TASK DIRECTIONS: Transcribe each record exactly, but omit pictures.
===============
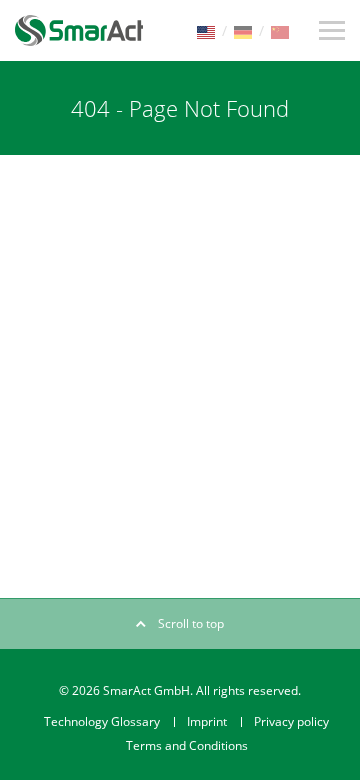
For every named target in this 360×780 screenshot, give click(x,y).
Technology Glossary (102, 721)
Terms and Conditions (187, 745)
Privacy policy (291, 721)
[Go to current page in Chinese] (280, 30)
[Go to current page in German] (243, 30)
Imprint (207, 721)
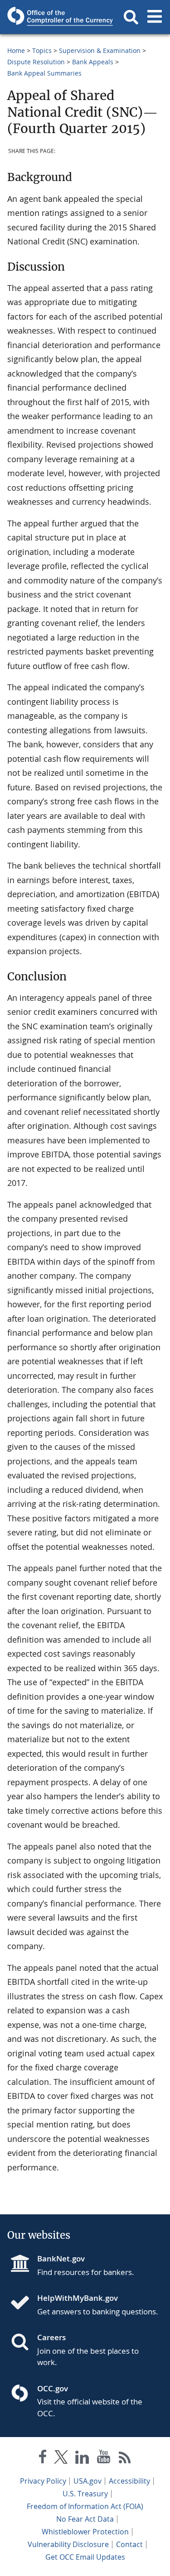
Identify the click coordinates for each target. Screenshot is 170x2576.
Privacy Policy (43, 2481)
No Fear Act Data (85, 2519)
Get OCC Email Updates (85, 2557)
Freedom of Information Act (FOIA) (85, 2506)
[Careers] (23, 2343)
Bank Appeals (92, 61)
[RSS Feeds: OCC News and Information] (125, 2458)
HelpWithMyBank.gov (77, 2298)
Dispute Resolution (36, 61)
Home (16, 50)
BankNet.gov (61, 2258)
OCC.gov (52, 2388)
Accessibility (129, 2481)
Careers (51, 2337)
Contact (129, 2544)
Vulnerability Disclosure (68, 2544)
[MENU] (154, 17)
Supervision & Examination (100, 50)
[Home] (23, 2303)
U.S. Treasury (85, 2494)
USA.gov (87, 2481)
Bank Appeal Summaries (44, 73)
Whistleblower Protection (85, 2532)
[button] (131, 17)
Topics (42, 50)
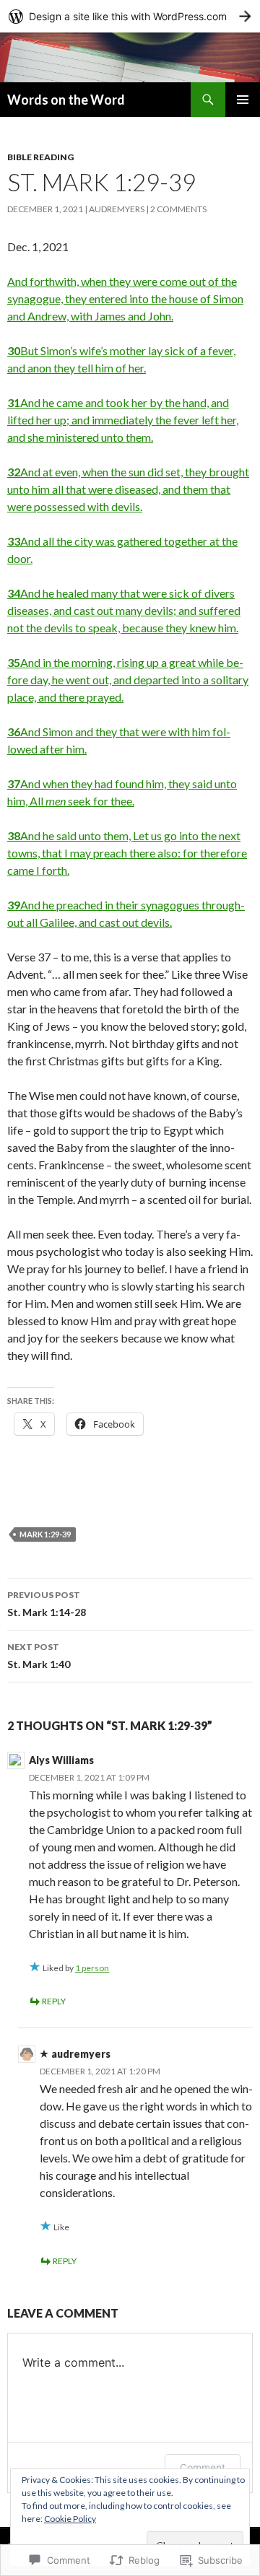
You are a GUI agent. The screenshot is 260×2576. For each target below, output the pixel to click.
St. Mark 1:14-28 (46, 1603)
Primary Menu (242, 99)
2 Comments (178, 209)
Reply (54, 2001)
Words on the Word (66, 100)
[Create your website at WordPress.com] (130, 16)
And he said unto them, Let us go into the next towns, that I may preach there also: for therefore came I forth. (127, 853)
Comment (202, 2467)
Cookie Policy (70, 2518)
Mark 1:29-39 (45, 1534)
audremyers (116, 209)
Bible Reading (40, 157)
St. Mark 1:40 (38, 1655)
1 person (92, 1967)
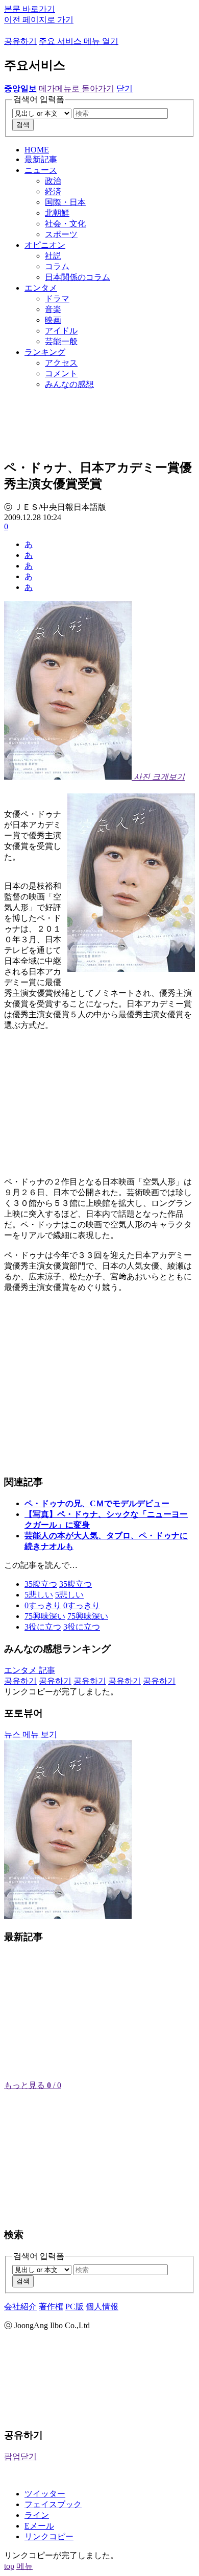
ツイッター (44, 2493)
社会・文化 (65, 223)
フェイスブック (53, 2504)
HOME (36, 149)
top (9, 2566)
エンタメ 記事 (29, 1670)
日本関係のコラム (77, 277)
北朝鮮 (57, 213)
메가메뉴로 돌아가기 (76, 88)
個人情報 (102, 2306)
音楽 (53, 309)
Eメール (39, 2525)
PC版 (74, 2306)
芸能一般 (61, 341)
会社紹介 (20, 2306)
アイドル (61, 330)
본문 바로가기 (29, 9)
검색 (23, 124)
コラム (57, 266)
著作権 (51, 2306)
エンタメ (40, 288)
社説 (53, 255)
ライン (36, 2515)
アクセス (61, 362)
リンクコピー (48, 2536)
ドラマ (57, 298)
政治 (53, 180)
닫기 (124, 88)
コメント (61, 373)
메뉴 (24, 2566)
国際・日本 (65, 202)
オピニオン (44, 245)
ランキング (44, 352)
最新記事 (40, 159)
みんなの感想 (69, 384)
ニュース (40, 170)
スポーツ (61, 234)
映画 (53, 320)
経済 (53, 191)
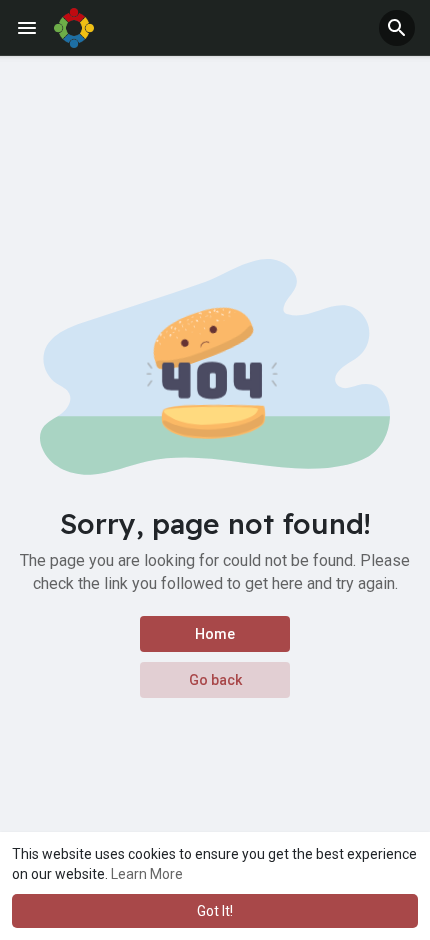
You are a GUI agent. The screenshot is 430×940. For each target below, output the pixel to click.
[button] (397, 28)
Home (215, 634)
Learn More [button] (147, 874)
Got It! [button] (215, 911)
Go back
===============
EXPECTED ANSWER:
For every named target in this 360×780 screenshot, give click(x,y).
Technology Glossary (102, 721)
Terms and Conditions (187, 745)
Privacy policy (291, 721)
[Go to current page in Chinese] (280, 30)
[Go to current page in German] (243, 30)
Imprint (207, 721)
Identify the click coordinates for each target. Screenshot is 170x2576.
Privacy Policy (43, 2481)
No Fear Act Data (85, 2519)
Get OCC Email Updates (85, 2557)
Freedom of Information Act (FOIA) (85, 2506)
[Careers] (23, 2343)
Bank Appeals (92, 61)
[RSS Feeds: OCC News and Information] (125, 2458)
HelpWithMyBank.gov (77, 2298)
Dispute Resolution (36, 61)
Home (16, 50)
BankNet.gov (61, 2258)
OCC.gov (52, 2388)
Accessibility (129, 2481)
Careers (51, 2337)
Contact (129, 2544)
Vulnerability Disclosure (68, 2544)
[MENU] (154, 17)
Supervision & Examination (100, 50)
[Home] (23, 2303)
U.S. Treasury (85, 2494)
USA.gov (87, 2481)
Bank Appeal Summaries (44, 73)
Whistleblower Protection (85, 2532)
[button] (131, 17)
Topics (42, 50)
You are a GUI agent. The screenshot is 260×2576. For each target below, output the pixel to click.
St. Mark 1:14-28 (46, 1603)
Primary Menu (242, 99)
2 Comments (178, 209)
Reply (54, 2001)
Words on the Word (66, 100)
[Create your website at WordPress.com] (130, 16)
And he said unto them, Let us go into the next towns, that I may preach there also: for therefore came I forth. (127, 853)
Comment (202, 2467)
Cookie Policy (70, 2518)
Mark 1:29-39 (45, 1534)
audremyers (116, 209)
Bible Reading (40, 157)
St. Mark 1:40 (38, 1655)
1 person (92, 1967)
ツイッター (44, 2493)
社会・文化 (65, 223)
フェイスブック (53, 2504)
HOME (36, 149)
top (9, 2566)
エンタメ 記事 (29, 1670)
日本関係のコラム (77, 277)
北朝鮮 (57, 213)
메가메뉴로 돌아가기 (76, 88)
個人情報 (102, 2306)
音楽 (53, 309)
Eメール (39, 2525)
PC版 (74, 2306)
芸能一般 (61, 341)
会社紹介 (20, 2306)
アイドル (61, 330)
본문 바로가기 (29, 9)
검색 (23, 124)
コラム (57, 266)
著作権 (51, 2306)
エンタメ (40, 288)
社説 (53, 255)
ライン (36, 2515)
アクセス (61, 362)
リンクコピー (48, 2536)
ドラマ (57, 298)
政治 (53, 180)
닫기 (124, 88)
コメント (61, 373)
메뉴 (24, 2566)
国際・日本 (65, 202)
オピニオン (44, 245)
ランキング (44, 352)
最新記事 (40, 159)
みんなの感想 (69, 384)
ニュース (40, 170)
スポーツ (61, 234)
映画 (53, 320)
経済 (53, 191)
You are a GUI agent. The screenshot is 430×940. For each target below, output the pixel to click.
[button] (397, 28)
Home (215, 634)
Learn More [button] (147, 874)
Got It! [button] (215, 911)
Go back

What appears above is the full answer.